Carl Malamud (public.resource.org) just posted on Radar O’Reilly about Law.Gov: America’s Operating System. Carl writes:
Public.Resource.Org is very pleased to announce that we’re going to be working with a distinguished group of colleagues from across the country to create a solid business plan, technical specs, and enabling legislation for the federal government to create Law.Gov. We envision Law.Gov as a distributed, open source, authenticated registry and repository of all primary legal materials in the United States. More details on the effort are available on our Law.Gov page.
To kickstart this amazing effort, Carl and his co-conveners will be hosting a series of workshops. After these workshops, he plans to submit a report to the law makers in DC, and Carl also welcomes others to contribute reports, findings, etc. Collaboration between the legal and open source world should shed new light and hopefully help answer how to best serve and provide this content.

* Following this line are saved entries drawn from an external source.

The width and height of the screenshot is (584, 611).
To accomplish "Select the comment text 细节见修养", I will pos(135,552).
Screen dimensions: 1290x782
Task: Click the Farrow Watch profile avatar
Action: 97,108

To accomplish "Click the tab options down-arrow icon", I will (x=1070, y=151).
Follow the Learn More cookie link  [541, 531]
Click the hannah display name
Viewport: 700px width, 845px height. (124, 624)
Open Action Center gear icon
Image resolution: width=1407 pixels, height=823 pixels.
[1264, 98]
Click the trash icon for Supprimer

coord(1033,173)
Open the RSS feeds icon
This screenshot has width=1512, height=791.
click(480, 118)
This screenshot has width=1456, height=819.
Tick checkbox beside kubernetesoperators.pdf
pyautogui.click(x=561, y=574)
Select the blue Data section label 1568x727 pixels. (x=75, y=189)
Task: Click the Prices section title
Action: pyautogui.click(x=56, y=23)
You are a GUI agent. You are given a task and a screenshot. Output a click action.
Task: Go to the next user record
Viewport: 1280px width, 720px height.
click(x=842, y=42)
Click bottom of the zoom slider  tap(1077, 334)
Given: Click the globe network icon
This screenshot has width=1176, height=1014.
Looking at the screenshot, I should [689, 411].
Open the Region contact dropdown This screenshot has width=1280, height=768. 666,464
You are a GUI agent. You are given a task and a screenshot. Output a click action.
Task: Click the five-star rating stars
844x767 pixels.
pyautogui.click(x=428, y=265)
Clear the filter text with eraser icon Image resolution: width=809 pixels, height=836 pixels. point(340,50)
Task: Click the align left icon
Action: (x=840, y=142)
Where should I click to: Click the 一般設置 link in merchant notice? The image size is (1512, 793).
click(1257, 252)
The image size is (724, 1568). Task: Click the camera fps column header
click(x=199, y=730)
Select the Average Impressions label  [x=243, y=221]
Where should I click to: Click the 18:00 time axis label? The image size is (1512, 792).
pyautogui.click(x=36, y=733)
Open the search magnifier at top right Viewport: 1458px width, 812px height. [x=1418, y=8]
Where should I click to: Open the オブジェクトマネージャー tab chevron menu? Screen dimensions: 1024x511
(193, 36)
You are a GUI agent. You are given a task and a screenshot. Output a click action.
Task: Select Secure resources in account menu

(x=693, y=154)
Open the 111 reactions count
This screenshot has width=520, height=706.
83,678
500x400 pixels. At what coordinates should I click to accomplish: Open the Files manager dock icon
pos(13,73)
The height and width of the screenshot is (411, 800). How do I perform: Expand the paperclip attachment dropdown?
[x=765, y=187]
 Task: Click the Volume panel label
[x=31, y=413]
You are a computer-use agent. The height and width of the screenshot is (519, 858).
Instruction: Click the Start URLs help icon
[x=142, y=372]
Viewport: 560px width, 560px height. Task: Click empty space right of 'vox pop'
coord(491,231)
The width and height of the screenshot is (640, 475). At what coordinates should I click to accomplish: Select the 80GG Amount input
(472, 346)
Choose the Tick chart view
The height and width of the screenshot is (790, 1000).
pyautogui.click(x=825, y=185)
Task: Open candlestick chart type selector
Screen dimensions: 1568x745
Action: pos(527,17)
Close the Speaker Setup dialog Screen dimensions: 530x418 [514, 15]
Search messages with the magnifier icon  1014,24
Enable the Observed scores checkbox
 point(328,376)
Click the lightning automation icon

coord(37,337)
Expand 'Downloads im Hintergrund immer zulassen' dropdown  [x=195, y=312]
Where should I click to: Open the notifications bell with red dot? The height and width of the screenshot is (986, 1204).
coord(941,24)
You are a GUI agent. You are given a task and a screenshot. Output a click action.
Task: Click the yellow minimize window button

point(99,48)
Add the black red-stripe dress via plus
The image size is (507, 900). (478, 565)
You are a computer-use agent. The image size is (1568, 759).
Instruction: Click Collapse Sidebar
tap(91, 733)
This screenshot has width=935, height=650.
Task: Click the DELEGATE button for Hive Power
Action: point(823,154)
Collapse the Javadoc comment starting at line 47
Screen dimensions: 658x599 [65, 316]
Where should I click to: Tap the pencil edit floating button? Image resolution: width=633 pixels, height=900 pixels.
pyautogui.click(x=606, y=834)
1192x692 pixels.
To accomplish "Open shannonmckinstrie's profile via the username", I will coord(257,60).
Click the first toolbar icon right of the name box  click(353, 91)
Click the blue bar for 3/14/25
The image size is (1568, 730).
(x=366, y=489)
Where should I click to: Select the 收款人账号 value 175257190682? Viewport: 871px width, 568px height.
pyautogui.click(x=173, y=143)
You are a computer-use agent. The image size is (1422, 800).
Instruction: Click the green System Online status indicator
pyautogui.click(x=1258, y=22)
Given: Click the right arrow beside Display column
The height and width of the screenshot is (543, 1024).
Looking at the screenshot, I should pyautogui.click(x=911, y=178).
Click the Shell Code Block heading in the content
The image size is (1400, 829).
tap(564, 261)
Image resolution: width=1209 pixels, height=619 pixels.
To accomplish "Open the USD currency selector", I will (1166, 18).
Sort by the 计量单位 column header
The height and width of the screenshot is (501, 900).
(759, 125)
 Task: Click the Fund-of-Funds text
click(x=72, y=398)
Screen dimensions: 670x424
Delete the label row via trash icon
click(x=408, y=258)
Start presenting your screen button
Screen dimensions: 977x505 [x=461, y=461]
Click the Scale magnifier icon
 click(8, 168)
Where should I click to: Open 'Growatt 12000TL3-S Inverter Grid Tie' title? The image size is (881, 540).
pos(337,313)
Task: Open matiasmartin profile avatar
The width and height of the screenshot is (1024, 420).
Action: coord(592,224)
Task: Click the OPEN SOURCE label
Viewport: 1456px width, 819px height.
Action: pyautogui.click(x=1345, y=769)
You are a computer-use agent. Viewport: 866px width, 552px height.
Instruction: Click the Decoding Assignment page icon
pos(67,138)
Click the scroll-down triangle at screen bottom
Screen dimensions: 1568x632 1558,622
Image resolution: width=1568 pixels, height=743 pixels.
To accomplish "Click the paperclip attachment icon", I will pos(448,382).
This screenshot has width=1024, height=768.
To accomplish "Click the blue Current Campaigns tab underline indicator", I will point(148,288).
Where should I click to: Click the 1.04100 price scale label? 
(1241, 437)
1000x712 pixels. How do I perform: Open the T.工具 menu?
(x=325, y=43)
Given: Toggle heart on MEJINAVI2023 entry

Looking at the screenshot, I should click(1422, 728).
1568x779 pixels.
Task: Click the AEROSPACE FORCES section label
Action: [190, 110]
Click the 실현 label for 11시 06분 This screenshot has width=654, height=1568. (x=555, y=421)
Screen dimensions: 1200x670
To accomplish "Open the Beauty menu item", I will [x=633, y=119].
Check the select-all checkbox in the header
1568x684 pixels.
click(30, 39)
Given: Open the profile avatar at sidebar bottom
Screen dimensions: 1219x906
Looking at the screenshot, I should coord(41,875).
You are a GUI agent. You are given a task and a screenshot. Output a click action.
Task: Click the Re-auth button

The Law.gov site features supportive responses from both Andrew McLaughlin (Deputy CTO) and Senator Lieberman. Also available on the Law.gov site is Carl’s call to action at the Gov 2.0 Summit (September 2009) hosted by Tim O’Reilly.
The co-conveners include legal and technology all-stars (such as Pamela Samuelson, Jonathan Zittrain, Larry Lessig, Tim Wu, Ed Felten, Tim O’Reilly and John Podesta, to name just a few). This should be an interesting and exciting year.